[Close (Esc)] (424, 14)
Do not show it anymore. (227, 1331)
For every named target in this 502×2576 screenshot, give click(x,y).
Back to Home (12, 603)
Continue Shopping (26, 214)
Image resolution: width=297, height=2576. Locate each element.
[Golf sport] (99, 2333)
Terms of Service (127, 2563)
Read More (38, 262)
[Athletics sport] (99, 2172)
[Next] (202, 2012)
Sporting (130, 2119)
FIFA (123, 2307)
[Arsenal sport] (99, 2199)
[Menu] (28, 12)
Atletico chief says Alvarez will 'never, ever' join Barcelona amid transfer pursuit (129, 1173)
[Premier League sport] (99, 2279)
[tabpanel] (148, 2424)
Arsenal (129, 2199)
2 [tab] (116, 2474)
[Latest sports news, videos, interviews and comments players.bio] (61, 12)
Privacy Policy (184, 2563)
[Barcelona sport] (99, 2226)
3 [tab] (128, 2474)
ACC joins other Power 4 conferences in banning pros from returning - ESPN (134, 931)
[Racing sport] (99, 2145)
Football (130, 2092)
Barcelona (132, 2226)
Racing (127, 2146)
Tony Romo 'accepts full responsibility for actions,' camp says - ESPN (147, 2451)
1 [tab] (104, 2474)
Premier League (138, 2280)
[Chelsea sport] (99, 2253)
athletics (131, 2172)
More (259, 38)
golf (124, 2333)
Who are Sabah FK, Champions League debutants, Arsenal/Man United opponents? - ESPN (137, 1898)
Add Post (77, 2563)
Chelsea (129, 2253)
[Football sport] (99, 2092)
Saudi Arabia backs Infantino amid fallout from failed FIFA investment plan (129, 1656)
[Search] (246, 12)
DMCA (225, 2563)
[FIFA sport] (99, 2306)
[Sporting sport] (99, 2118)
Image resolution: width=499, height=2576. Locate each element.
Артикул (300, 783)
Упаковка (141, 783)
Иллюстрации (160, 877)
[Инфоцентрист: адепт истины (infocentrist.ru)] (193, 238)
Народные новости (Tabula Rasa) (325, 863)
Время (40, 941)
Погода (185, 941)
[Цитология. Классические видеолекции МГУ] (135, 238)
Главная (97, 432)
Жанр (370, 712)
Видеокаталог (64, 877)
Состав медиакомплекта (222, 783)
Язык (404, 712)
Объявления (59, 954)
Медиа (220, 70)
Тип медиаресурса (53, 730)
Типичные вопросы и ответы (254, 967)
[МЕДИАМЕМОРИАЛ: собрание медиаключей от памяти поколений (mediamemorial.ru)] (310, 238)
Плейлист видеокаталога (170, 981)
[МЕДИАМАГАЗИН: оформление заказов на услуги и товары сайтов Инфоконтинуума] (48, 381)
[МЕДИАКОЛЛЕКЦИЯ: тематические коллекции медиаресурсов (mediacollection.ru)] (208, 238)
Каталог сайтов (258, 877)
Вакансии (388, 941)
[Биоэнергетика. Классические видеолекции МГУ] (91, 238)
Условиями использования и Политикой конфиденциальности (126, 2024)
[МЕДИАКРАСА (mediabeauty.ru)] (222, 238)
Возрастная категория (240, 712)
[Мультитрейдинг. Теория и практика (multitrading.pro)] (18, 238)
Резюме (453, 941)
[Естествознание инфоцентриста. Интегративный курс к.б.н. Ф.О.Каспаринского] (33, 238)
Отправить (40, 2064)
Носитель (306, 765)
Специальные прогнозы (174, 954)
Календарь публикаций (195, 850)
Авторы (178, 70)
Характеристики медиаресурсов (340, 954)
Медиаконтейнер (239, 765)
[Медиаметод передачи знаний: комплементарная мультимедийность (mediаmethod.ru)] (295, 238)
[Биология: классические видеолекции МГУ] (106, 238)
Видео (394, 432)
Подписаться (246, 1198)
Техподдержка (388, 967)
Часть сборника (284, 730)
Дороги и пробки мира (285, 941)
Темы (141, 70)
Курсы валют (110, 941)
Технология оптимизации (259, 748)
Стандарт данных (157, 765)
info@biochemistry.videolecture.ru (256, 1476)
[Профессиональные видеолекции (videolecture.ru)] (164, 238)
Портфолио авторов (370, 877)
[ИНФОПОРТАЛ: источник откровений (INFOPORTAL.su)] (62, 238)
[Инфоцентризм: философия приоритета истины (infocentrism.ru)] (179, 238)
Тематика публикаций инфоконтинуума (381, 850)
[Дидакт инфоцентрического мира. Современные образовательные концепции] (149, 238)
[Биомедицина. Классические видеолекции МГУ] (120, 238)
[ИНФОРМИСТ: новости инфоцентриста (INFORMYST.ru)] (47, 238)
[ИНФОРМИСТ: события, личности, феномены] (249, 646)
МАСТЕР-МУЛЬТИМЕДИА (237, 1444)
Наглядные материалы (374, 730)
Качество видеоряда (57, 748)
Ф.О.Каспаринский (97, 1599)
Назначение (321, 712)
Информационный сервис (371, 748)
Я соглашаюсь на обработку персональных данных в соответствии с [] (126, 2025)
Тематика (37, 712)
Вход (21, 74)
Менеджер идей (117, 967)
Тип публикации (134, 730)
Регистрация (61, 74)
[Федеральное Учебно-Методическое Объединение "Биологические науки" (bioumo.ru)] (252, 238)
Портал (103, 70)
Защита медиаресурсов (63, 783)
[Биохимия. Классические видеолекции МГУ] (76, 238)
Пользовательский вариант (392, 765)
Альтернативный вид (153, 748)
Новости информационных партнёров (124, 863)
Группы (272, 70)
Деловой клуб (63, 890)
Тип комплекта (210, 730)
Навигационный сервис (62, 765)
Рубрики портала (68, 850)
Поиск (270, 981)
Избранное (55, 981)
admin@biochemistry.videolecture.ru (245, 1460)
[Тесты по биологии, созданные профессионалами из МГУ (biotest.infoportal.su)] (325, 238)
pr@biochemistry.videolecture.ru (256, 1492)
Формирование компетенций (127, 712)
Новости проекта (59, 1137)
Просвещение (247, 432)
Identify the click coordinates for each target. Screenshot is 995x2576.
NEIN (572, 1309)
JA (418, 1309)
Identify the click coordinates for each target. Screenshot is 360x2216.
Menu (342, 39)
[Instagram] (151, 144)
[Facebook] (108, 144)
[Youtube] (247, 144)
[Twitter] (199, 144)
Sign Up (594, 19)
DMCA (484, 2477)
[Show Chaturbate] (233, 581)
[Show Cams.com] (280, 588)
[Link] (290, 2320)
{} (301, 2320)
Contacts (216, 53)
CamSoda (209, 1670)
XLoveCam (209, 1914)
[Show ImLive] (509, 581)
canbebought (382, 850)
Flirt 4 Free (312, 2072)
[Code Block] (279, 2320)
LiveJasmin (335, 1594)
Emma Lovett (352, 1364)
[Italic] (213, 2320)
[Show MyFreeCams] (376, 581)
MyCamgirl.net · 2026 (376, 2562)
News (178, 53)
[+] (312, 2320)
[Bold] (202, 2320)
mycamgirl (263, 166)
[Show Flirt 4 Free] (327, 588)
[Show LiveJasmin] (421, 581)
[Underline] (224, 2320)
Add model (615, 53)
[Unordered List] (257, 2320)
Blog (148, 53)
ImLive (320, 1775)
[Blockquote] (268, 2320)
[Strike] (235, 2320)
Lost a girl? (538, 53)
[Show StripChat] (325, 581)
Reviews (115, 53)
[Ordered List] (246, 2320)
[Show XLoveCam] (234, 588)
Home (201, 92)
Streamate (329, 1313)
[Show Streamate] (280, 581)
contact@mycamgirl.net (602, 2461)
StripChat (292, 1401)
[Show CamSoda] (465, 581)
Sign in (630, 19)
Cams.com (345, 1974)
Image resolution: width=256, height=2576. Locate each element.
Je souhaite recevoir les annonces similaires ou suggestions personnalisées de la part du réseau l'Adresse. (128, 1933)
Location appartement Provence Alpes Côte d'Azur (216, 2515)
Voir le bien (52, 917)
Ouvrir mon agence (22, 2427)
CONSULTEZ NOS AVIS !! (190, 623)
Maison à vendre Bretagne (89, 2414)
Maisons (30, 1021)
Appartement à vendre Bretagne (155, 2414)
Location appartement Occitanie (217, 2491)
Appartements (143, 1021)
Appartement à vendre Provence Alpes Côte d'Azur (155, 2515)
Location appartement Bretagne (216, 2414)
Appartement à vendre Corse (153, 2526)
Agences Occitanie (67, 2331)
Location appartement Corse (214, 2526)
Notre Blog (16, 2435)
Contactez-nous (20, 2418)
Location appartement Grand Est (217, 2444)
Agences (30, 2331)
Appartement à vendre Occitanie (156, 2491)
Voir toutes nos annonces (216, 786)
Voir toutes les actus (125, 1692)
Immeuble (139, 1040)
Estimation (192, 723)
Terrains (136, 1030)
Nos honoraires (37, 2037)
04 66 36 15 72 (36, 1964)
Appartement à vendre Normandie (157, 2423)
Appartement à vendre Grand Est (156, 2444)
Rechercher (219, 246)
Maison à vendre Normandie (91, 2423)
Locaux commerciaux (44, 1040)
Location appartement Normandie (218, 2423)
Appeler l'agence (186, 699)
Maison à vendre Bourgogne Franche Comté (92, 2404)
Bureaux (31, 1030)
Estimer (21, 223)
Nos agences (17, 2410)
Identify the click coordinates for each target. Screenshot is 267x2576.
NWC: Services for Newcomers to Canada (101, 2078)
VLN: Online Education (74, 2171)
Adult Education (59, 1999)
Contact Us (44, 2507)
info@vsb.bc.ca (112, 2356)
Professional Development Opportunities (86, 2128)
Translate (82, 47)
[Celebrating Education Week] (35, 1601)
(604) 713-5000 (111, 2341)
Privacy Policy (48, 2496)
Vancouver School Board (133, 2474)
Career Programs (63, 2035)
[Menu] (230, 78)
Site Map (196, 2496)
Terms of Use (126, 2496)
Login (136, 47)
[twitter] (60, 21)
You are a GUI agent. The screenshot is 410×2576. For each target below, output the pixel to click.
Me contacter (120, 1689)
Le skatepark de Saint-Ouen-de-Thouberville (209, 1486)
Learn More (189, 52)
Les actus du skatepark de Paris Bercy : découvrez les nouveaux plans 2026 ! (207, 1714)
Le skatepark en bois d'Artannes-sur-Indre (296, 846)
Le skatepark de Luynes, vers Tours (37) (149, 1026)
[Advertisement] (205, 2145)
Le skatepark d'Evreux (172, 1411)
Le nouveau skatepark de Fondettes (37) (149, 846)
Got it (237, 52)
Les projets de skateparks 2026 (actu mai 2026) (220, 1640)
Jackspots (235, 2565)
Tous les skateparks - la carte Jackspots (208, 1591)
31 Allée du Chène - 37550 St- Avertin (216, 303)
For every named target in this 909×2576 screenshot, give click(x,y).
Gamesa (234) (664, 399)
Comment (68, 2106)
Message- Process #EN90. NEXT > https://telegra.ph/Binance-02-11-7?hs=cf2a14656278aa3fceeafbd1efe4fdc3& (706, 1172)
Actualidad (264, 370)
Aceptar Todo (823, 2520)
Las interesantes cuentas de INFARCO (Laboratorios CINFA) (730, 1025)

[ABOUT THIS EXERCISE]
Filter the material above down to the lines that hold the word "Barcelona".

[RESULT OF THIS EXERCISE]
Atletico chief says Alvarez will 'never, ever' join Barcelona amid transfer pursuit (129, 1173)
[Barcelona sport] (99, 2226)
Barcelona (132, 2226)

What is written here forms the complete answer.